Overview


What is COAMPS?

COAMPS is a acronym for "The Coupled Ocean/Atmosphere Mesoscale Prediction System" and it represents an analysis-nowcast and short-term (up to 48 hours) forecast tool applicable for any given region of the earth. COAMPS includes an atmospheric data assimilation system comprised of data quality control, analysis, initialization, and nonhydrostatic atmospheric model components and a choice of two hydrostatic ocean models. The atmospheric component of COAMPS can be used for real-data simulations, the analysis can use global fields from the Navy Operational Global Atmospheric Prediction System (NOGAPS) or the most recent COAMPS forecast as the first-guess. Observations from aircraft, rawinsondes, ships, and satellites are blended with the first-guess fields to generate the current analysis. For the idealized experiments, the initial fields are specified using an analytic function and/or empirical data (such as a single sounding) to study the atmosphere in a more controlled and simplified setting. The atmospheric model uses nested grids to achieve high-resolution for a given area and contains parameterizations for subgrid scale mixing, cumulus parameterization, radiation, and explicit moist physics. Typical mesoscale phenomena that COAMPS has been applied to includes mountain waves, land-sea breezes, terrain-induced circulations, tropical cyclones, mesoscale convective system, coastal rainbands, and frontal systems.

The COAMPS model domain typically covers a limited area on the earth. The model grid size, usually referred to as grid resolution, can range from a few hundred kilometers (synoptic scale) down to approximately one meter when using the large-scale eddy (LES) mode. The actual dimensions used depend on the scale of the phenomena the user is interested in simulating. The model dimensions can be set so as to produce any rectilinear pattern and can also be rotated to align with any surface feature, such as the terrain or a coastline. COAMPS can be run with any number of nested grids, with the grid resolution in any mesh one-third that of the next coarser mesh.

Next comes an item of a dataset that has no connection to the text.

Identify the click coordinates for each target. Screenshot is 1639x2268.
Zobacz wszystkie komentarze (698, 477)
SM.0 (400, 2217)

COAMPS also contains an option to utilize either the Modular Ocean Model (MOM) or the Princeton Ocean Model (POM). In a fully-coupled mode, the atmospheric and ocean models can be integrated simultaneously so that the precipitation and the surface fluxes of heat, moisture, and momentum are exchanged across the air-ocean interface every time step. Optionally, the atmospheric model or either of the ocean models can be used as a stand-alone system.

Restriction for COAMPS usage

COAMPS is developed to support Tactical Naval operations and R&D usage. In order to get a copy of COAMPS source code, organizations other than those within the Department of Defense (DOD), are required to sign NRL's Memorandum of Agreement.

What kind of experience is needed to use COAMPS

The users should have basic knowledge of numerical weather prediction, an understanding of atmospheric science in the area of numerical weather prediction, some knowledge of UNIX operating system and Fortran 77 programming language.

Hardware and software requirement for COAMPS

COAMPS is a portable atmospheric modeling system (the ocean model coupling is under development, not for release now), that can currently be run on most of the major vendor machines such as Cray, SGI, DEC ALPHA, SUN and HP workstations. Future releases will include the ability to run on the mpp type machines.

The COAMPS analysis uses less memory than the forecast. As a first-cut estimation, one can use the Fortran program memory.f to obtain the COAMPS memory requirement for your grid set up. More accurate memory requirement can be obtained by actually running COAMPS.
cpu time (per domain) = CF * number of grid points * number of model time steps
where
    CF is the computation factor, this number is about 1.6e-5 second on 
    one processor CRAY C90 and 6.7e-5 second on one processor SGI R10000 
    machines.
     number of grids = (number of grid points in X direction) x 
                       (number of grid points in Y direction) x 
                       (number of grid points in Z direction)
     number of model time steps = forecast time in second / 
                                  model time steps
     usually, the coarse domain model time steps in seconds is about 3 
     times the coarse domain grid size in kilometers. The nested domain
     time step is 3 times smaller than the next coarser mesh (for example 
     if the time step used in coarse domain is 360 second, the 
     nested domain 1 has a time step of 120 second, the nested domain 2
     has a time step of 40 second ... etc.).